## INSTRUCTIONS TO FOLLOW
Rewrite the rows below, swapping each "computer-use agent" for "desktop assistant" and leaving everything else untouched.

## RECORD EXCERPTS
** Start **

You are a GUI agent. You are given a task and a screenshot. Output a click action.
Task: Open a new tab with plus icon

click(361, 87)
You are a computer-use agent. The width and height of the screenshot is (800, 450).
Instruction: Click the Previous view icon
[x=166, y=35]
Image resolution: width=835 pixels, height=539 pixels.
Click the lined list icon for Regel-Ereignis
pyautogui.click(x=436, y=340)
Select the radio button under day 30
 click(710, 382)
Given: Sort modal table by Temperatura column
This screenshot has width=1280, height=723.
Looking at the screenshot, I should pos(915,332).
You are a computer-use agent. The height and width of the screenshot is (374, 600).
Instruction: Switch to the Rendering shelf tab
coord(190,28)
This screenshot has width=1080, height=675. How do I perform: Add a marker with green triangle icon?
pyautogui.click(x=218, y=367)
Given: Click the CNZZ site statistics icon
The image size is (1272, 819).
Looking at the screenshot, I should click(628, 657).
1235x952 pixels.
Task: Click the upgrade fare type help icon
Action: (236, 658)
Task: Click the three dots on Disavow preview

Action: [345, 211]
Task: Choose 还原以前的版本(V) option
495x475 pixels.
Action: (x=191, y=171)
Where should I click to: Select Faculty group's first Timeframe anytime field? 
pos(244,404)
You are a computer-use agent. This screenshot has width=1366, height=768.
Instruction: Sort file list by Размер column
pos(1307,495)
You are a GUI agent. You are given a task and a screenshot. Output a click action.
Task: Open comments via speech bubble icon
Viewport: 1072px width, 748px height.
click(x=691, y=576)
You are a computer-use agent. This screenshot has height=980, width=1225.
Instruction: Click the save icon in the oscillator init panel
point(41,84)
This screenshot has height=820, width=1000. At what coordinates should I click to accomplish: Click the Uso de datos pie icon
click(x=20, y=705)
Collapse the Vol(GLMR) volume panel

** End **

## RESULT FOR THIS EXERCISE
You are a GUI agent. You are given a task and a screenshot. Output a click action.
Task: Open a new tab with plus icon

click(361, 87)
You are a desktop assistant. The width and height of the screenshot is (800, 450).
Instruction: Click the Previous view icon
[x=166, y=35]
Image resolution: width=835 pixels, height=539 pixels.
Click the lined list icon for Regel-Ereignis
pyautogui.click(x=436, y=340)
Select the radio button under day 30
 click(710, 382)
Given: Sort modal table by Temperatura column
This screenshot has width=1280, height=723.
Looking at the screenshot, I should pos(915,332).
You are a desktop assistant. The height and width of the screenshot is (374, 600).
Instruction: Switch to the Rendering shelf tab
coord(190,28)
This screenshot has width=1080, height=675. How do I perform: Add a marker with green triangle icon?
pyautogui.click(x=218, y=367)
Given: Click the CNZZ site statistics icon
The image size is (1272, 819).
Looking at the screenshot, I should click(628, 657).
1235x952 pixels.
Task: Click the upgrade fare type help icon
Action: (236, 658)
Task: Click the three dots on Disavow preview

Action: [345, 211]
Task: Choose 还原以前的版本(V) option
495x475 pixels.
Action: (x=191, y=171)
Where should I click to: Select Faculty group's first Timeframe anytime field? 
pos(244,404)
You are a desktop assistant. This screenshot has width=1366, height=768.
Instruction: Sort file list by Размер column
pos(1307,495)
You are a GUI agent. You are given a task and a screenshot. Output a click action.
Task: Open comments via speech bubble icon
Viewport: 1072px width, 748px height.
click(x=691, y=576)
You are a desktop assistant. This screenshot has height=980, width=1225.
Instruction: Click the save icon in the oscillator init panel
point(41,84)
This screenshot has height=820, width=1000. At what coordinates should I click to accomplish: Click the Uso de datos pie icon
click(x=20, y=705)
Collapse the Vol(GLMR) volume panel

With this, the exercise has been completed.